Can you lay out every line of the records below as a numbered list, skipping any blank lines and leaving the pictures out?

MATERIALS PROVIDED:

::::::::::

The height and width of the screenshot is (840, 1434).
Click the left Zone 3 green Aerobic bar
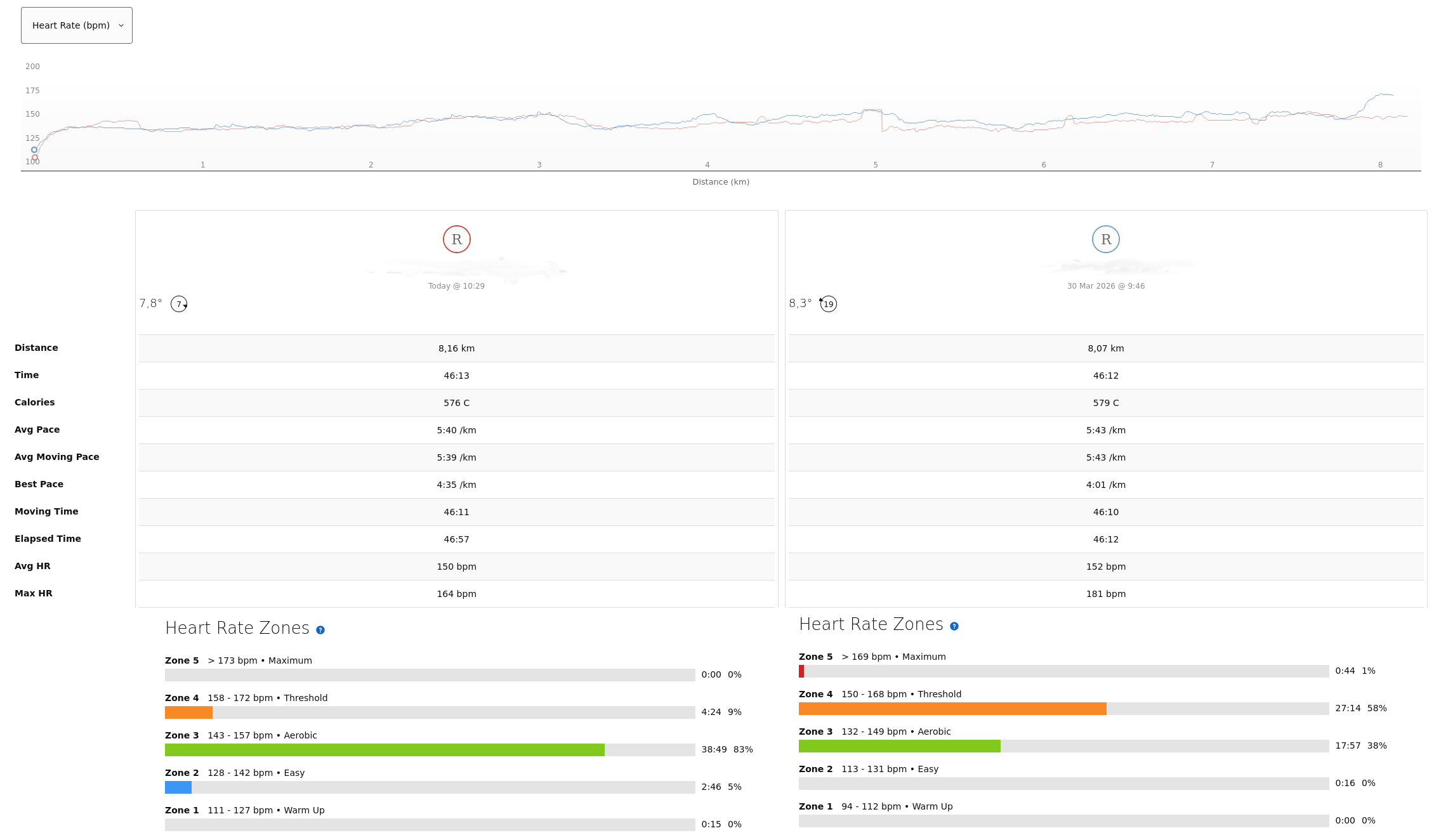click(385, 750)
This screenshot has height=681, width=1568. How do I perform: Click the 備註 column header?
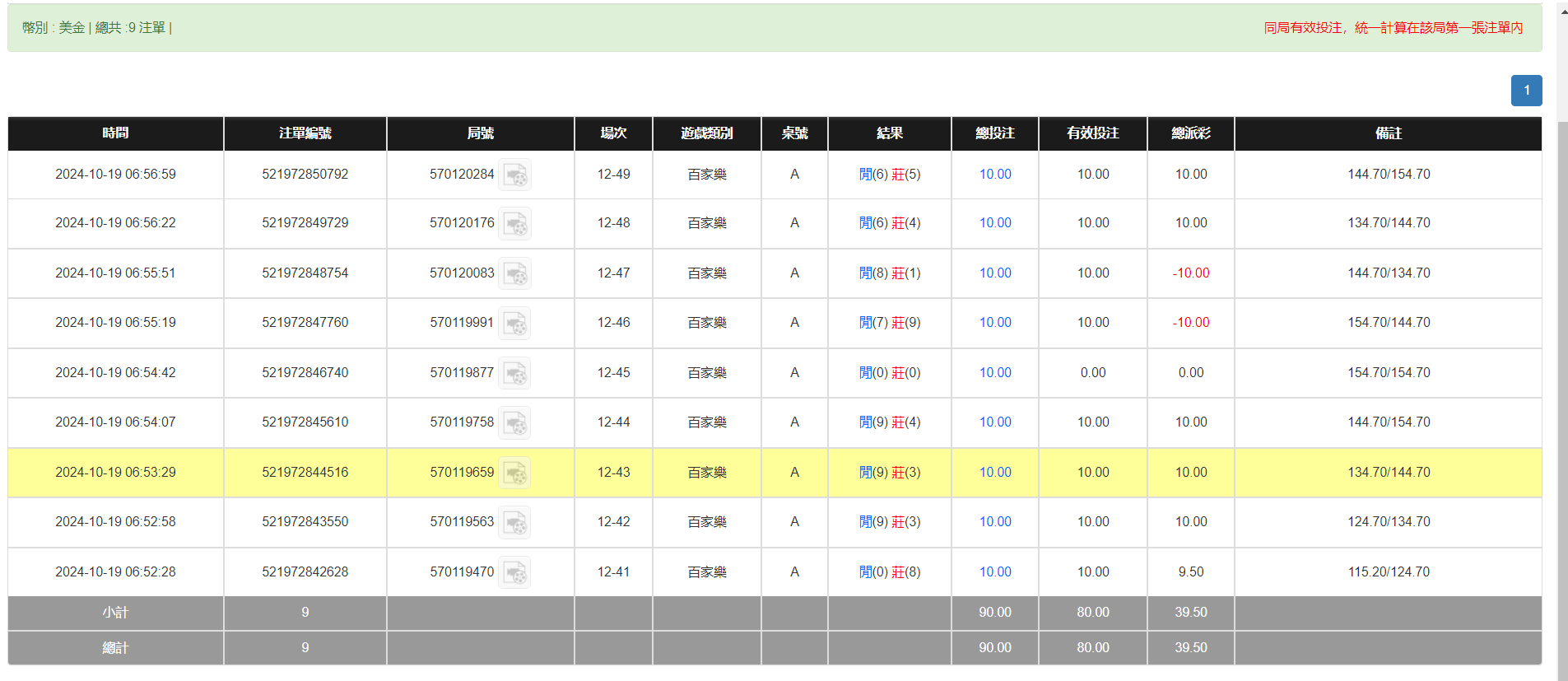[1388, 133]
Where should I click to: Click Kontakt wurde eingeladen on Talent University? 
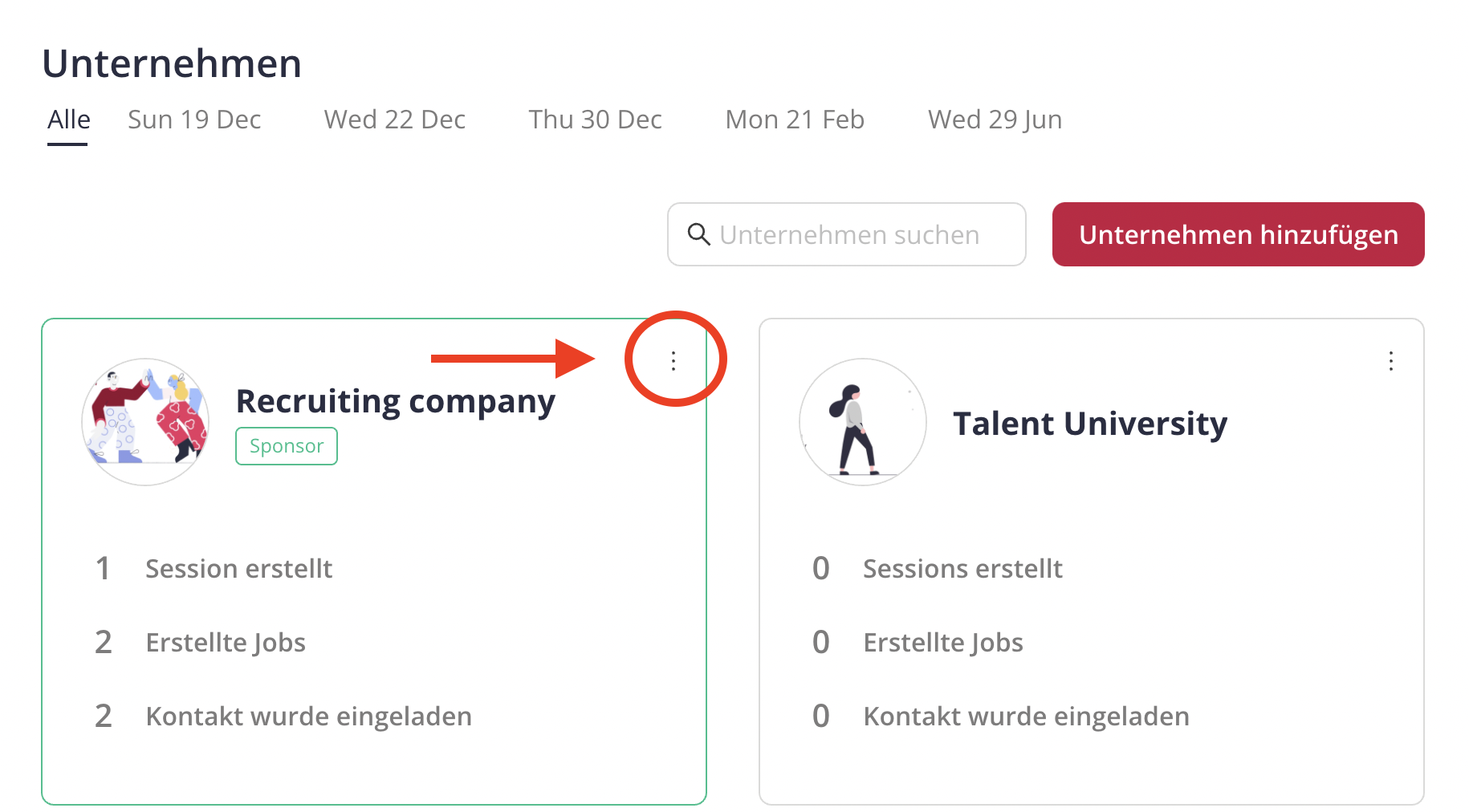coord(1026,717)
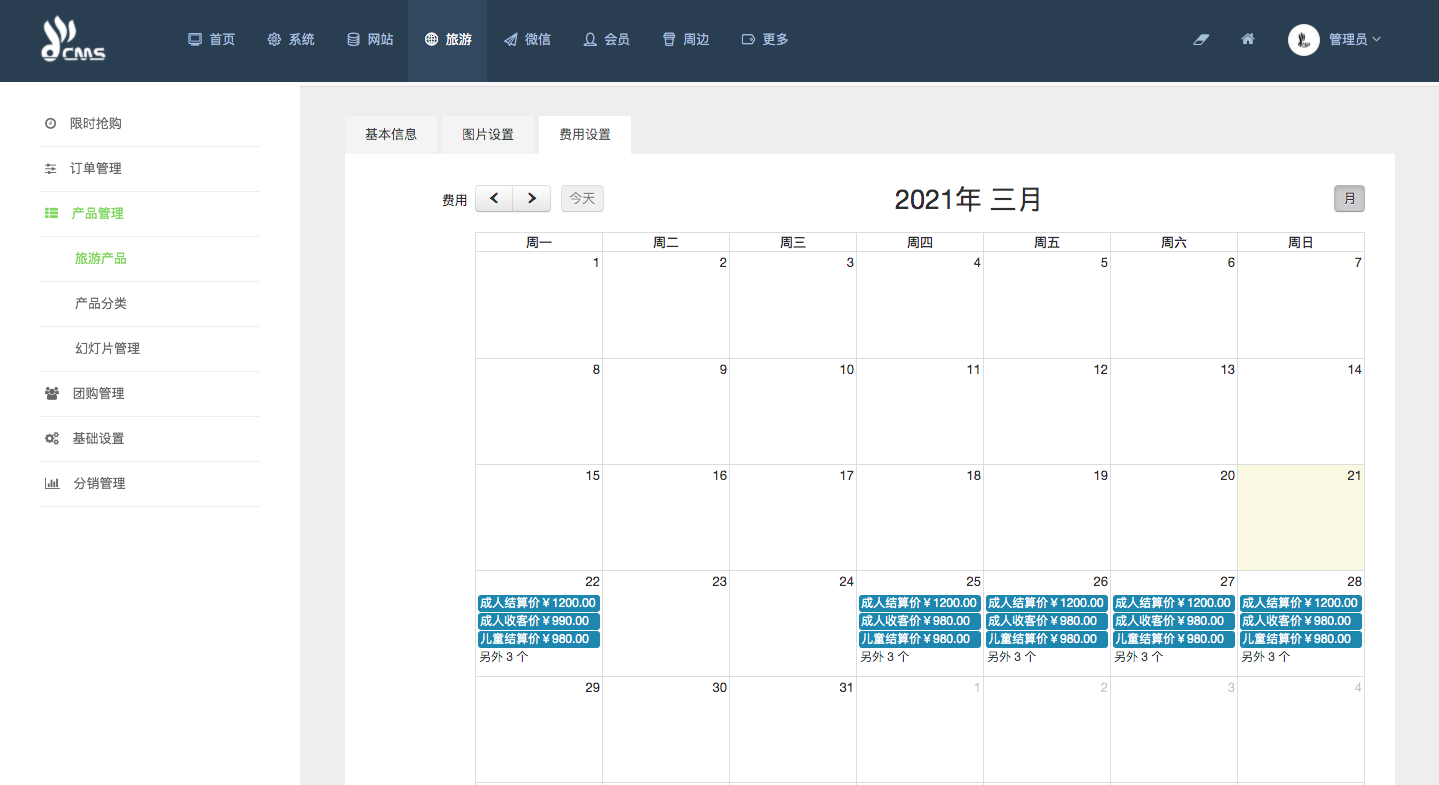Open 分销管理 in the sidebar
This screenshot has height=785, width=1439.
(x=98, y=484)
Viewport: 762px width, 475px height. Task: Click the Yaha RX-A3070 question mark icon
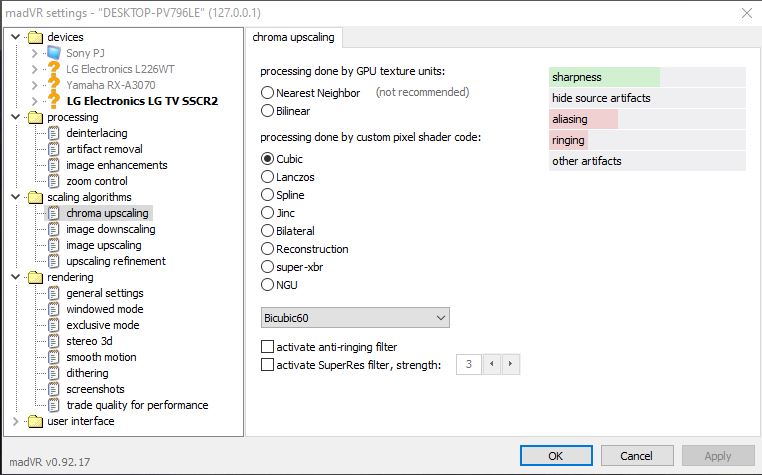pyautogui.click(x=54, y=85)
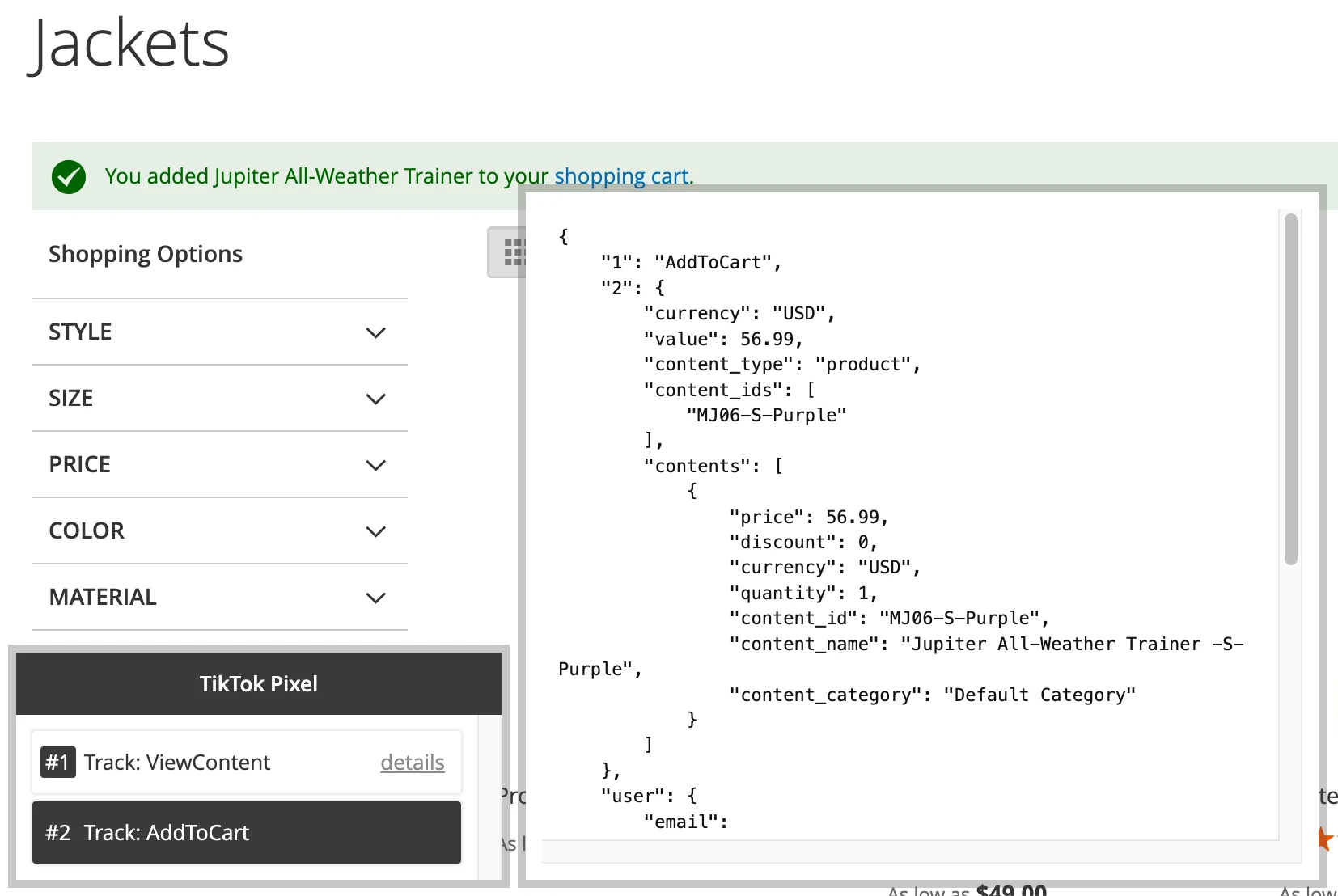The image size is (1338, 896).
Task: Click the TikTok Pixel panel header
Action: click(259, 683)
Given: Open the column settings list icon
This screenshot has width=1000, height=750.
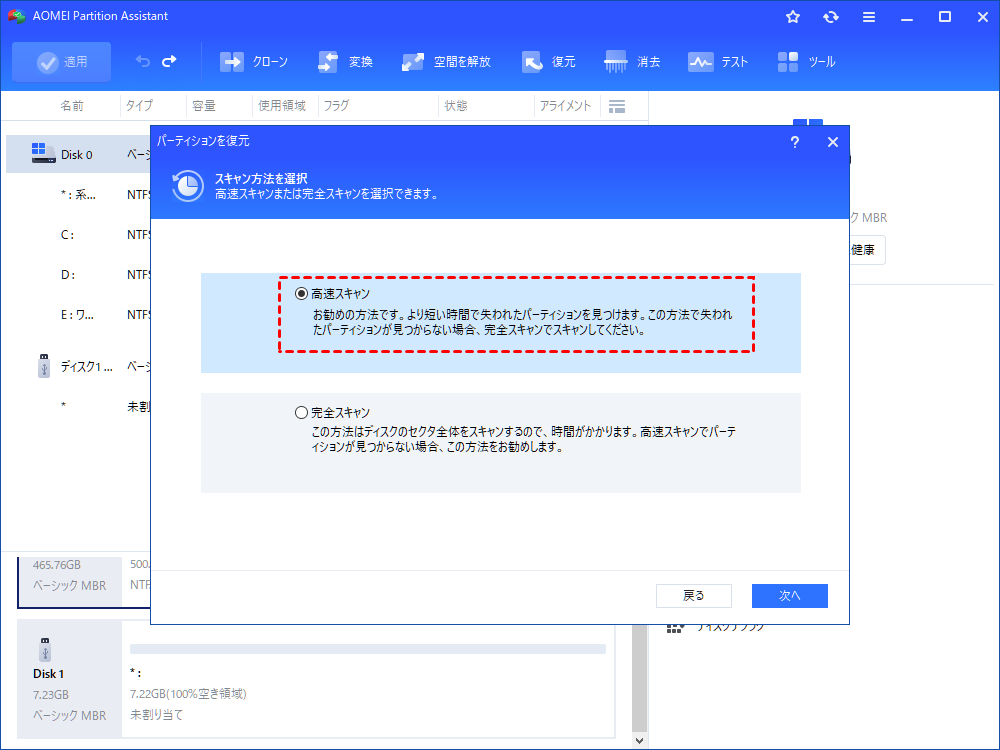Looking at the screenshot, I should (617, 106).
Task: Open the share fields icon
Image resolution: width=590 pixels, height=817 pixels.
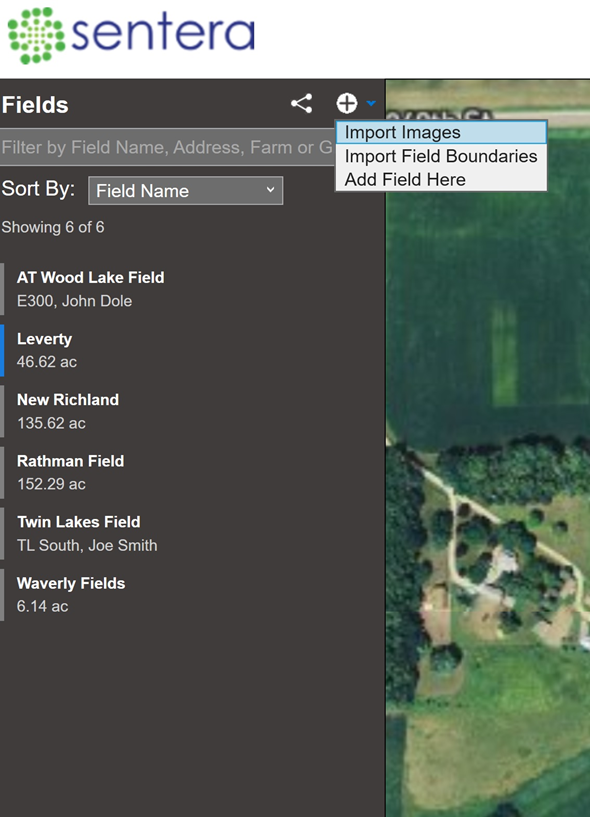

::::::::::

EXERCISE RESULT:
1. The height and width of the screenshot is (840, 1434).
2. Click the left Zone 3 green Aerobic bar
3. click(385, 750)
4. This screenshot has height=681, width=1568. How do I perform: Click the 備註 column header?
5. [1388, 133]
6. Where should I click to: Click Kontakt wurde eingeladen on Talent University? 
7. coord(1026,717)
8. Open 分销管理 in the sidebar
9. This screenshot has height=785, width=1439.
10. (x=98, y=484)
11. Viewport: 762px width, 475px height. Task: Click the Yaha RX-A3070 question mark icon
12. pyautogui.click(x=54, y=85)
13. The image size is (1338, 896).
14. Task: Click the TikTok Pixel panel header
15. Action: click(259, 683)
16. Given: Open the column settings list icon
17. This screenshot has width=1000, height=750.
18. Looking at the screenshot, I should (617, 106).
19. Task: Open the share fields icon
20. Image resolution: width=590 pixels, height=817 pixels.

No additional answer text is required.